5 Ways to Perk up your Perennials
By O’Bryan, Horticulturalist
In Summer, the powerhouse of the landscape is the perennial garden. Not only does it bring beauty and structure to the garden, but perennials are also a source of food for many pollinators whizzing by. Keeping your perennials happy and looking their best will make your yard look amazing and give the wildlife a good home in your yard. Check out this list of 5 ways to work your perennial garden to evoke the envy of the neighborhood.
Perennials are floral dynamos. To keep them putting out flowers, they require some work. Most need to be dead headed so other flowers will come forth. When a plant puts out flowers, its main goal is to procreate through seeds. If you cut those seed heads off, known as deadheading, the plant will continue putting out more flowers in an attempt to procreate. Deadhead your perennials once a week to keep them flowering profusely.

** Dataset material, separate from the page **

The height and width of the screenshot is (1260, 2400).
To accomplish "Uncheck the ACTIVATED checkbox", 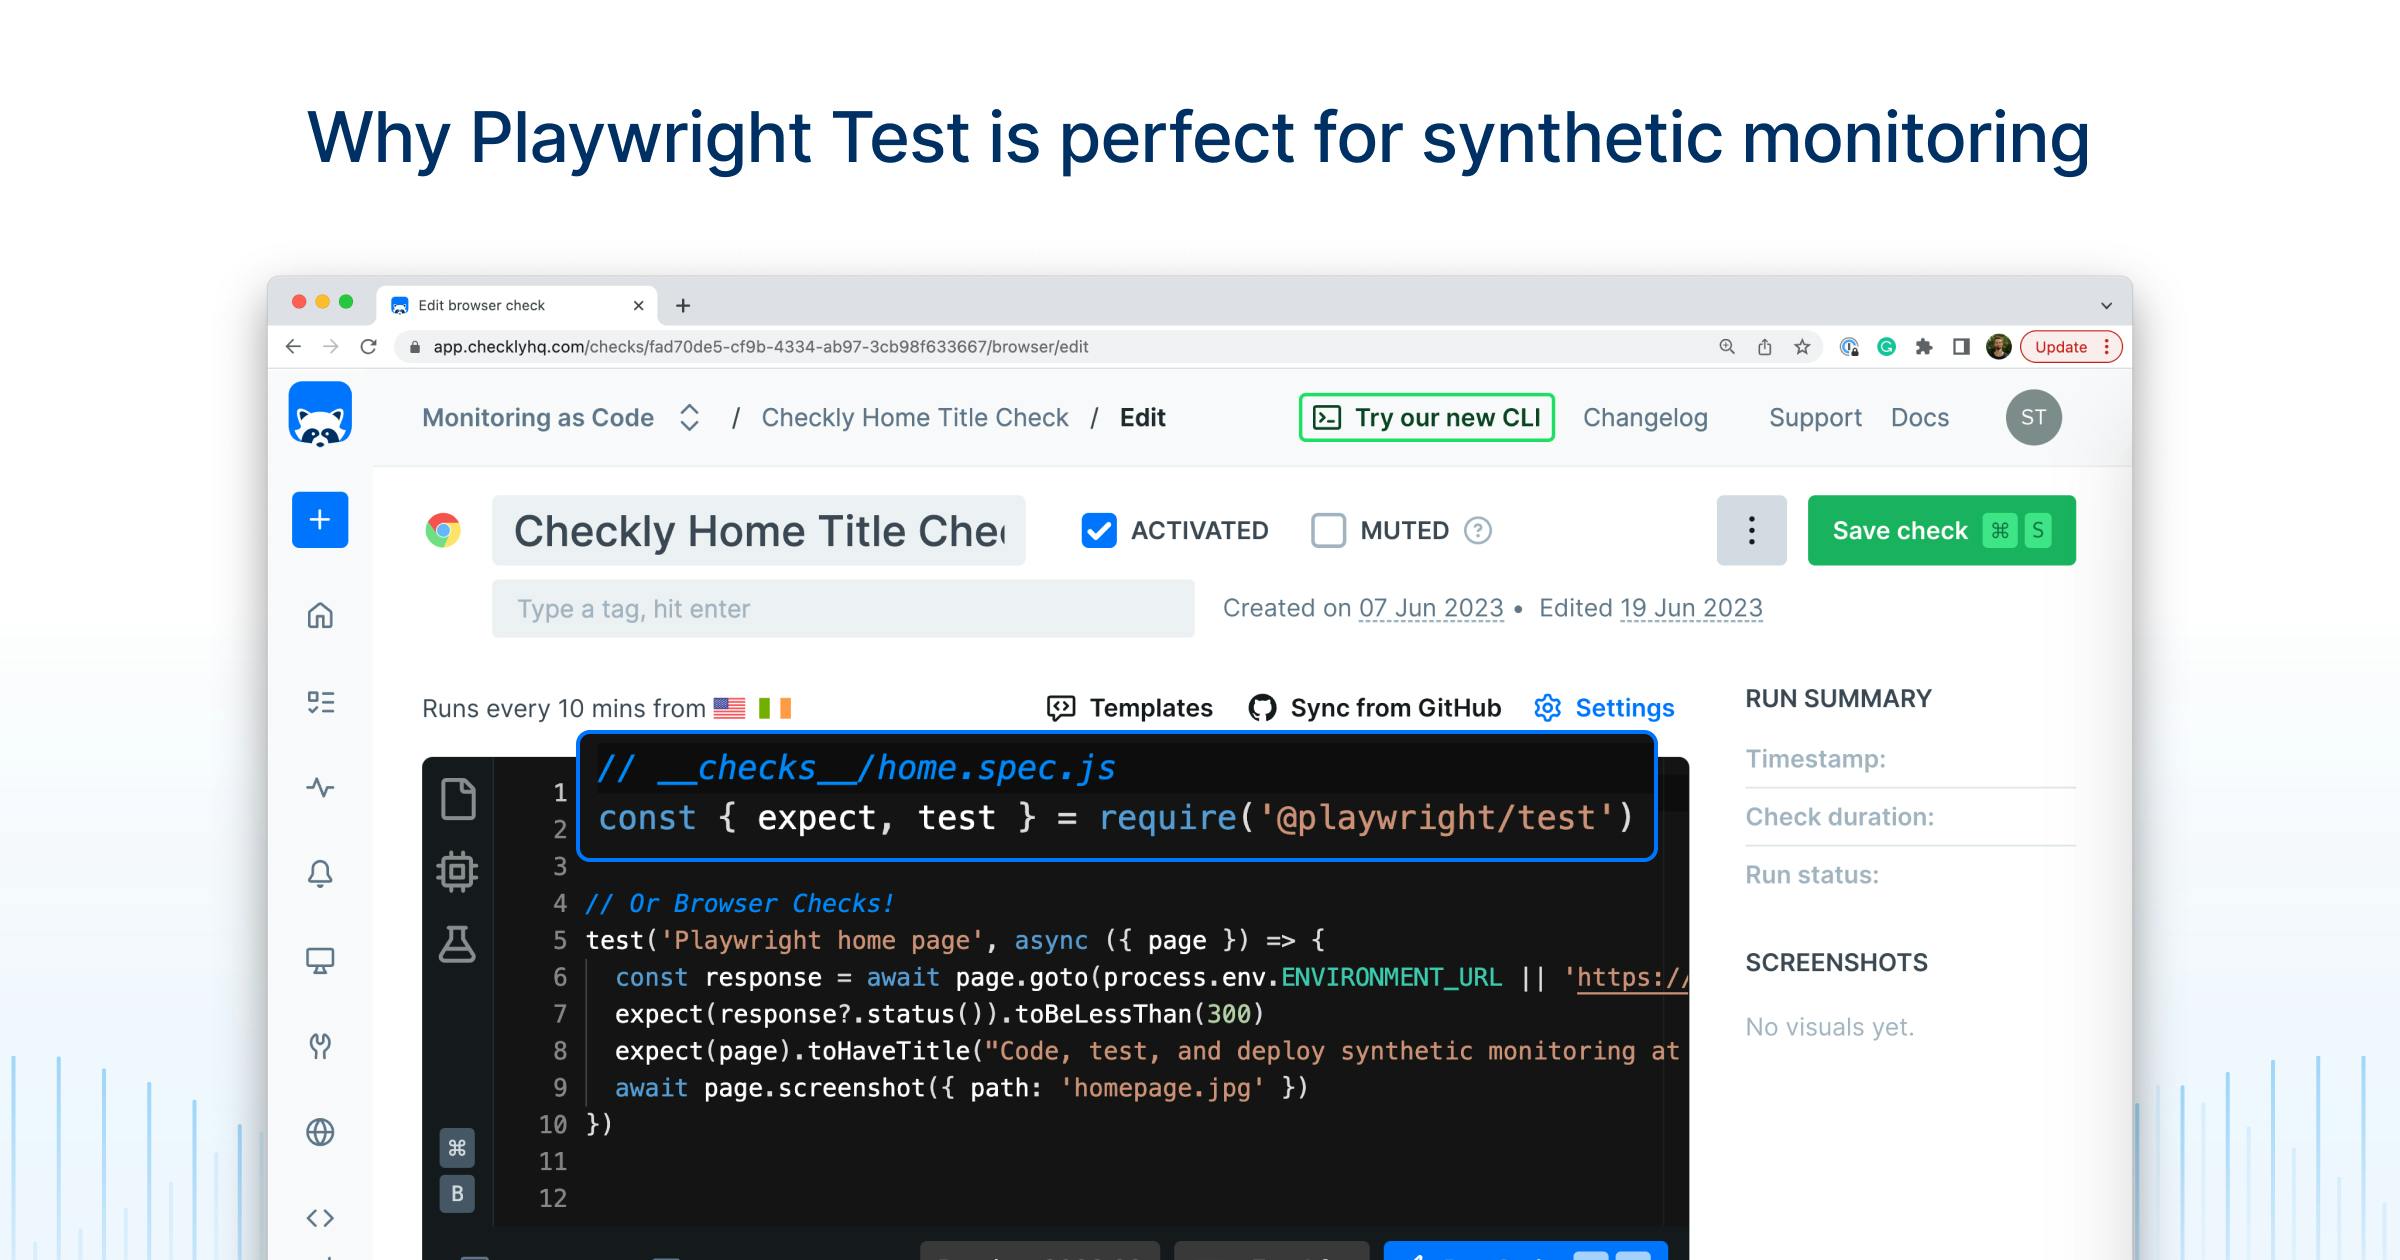I will [x=1098, y=530].
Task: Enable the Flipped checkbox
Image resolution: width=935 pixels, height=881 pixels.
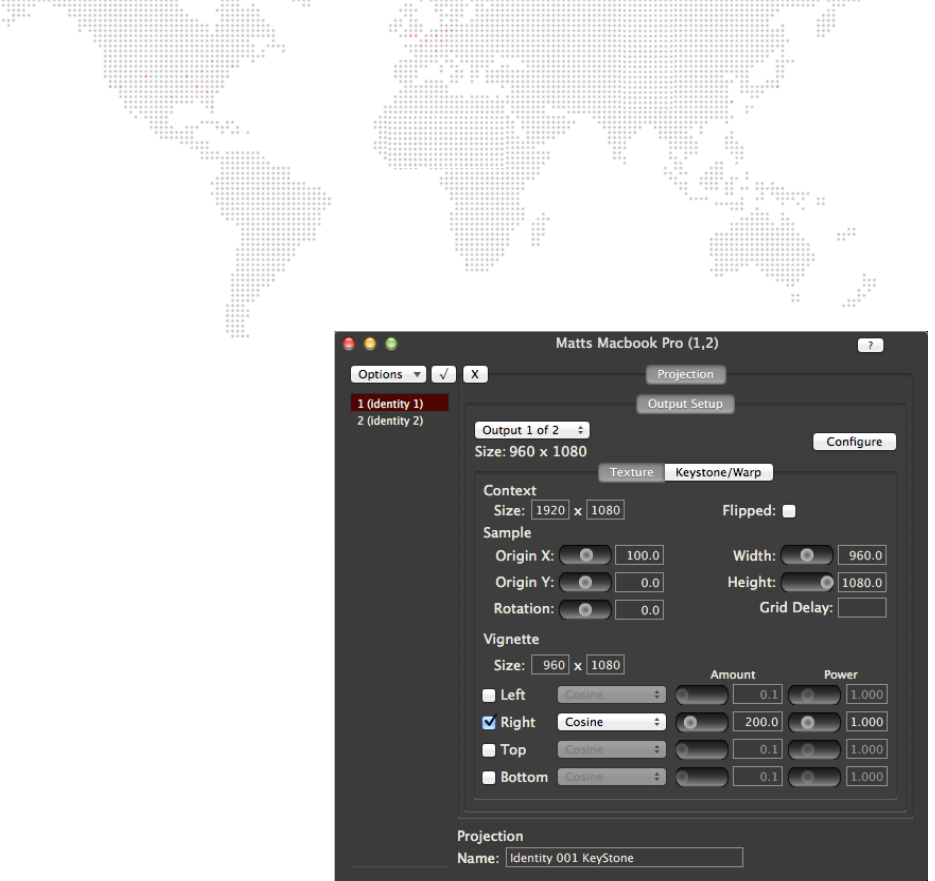Action: 789,511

If your perennials are getting too big or looking ratty, prune them back by half and they will take on a new life and fill out beautifully.
Perennials in the ground prefer a heavy dose of compost in Spring to help feed them. If you have perennials in containers, they will need a little help. Most plants that live in the same soil year after year will suffer over time. There are several ways to help them stay healthy.
First, consider replacing the soil each year. A good potting mix with lots of compost will feed the perennials well. If this is not an option, make sure to add a slow release plant food such as Osmocote to the soil so that every time it watered, it will receive some fertilizer. Add an extra water soluble plant food like Miracle Gro once a week to keep them happy and strong.
Some perennials, such as peony and ‘Autumn Joy’ sedum can get floppy over time. To keep them upright and looking pretty, it might be necessary to support them while they are smaller. There are several ways to do this. A cage similar to what is used for tomatoes is once way, and there are even peony cages made specifically for keeping the blossoming beauties upright.
Staking is another way to keep tall flowers, such as sunflowers, on the straight and narrow. Use bamboo poles with soft garden twine for an easy stake for individual flowers.
On hot days, newly planted perennials will need supplemental watering. A great way to do this is to snake a drip hose around the plantings and cover with mulch. Turn the drip line on or use a timer set for 20 minutes in the morning when temperatures are predicted to soar. The mulch will help keep the water from evaporating too quickly and your plants will stay nice and hydrated.
If you have perennials in containers, you must use the same rules as you do with annual container plantings. Water the containers on a daily basis when it is hot outside. When it is cooler, stich your finger in the soil down to your middle knuckle of your index finger. If it is moist at your fingertips. There is no need to water at that time.
If your containers can’t seem to hold enough water, consider adding Soil Moist. This product has little structures that control the flow of moisture and will hold it in when needed.
Disease and Pest Control
There are plenty of diseases and pests that can plague your perennials, many of which are chewing insects that will cut holes in leaves and eat buds off your plants and fungi that can plague the entire plant. There are two great, natural products out there that can help a lot.
Neem oil is a product made from the oil of a bean. It has many uses, one of which is a natural pesticide and the other is a fungicide. This product does it all, and is safe for human consumption so it is also safe for your pets. The only downside to neem is that if it rains, it must be reapplied.
Diatomaceous earth is another natural product that will take care of soft bodied pests like slugs and caterpillars. This dusty like material is actually made of millions of very sharp, crystal like structures that cut up soft bodies and then dry them out. Cruel I know, but when a slug slowly mows down your prize Hostas, you may think twice.
Keeping your perennials in good order will benefit your landscape in so many ways. Try these tips this year and you will see a major difference in your plants. The pollinators will thank you for it!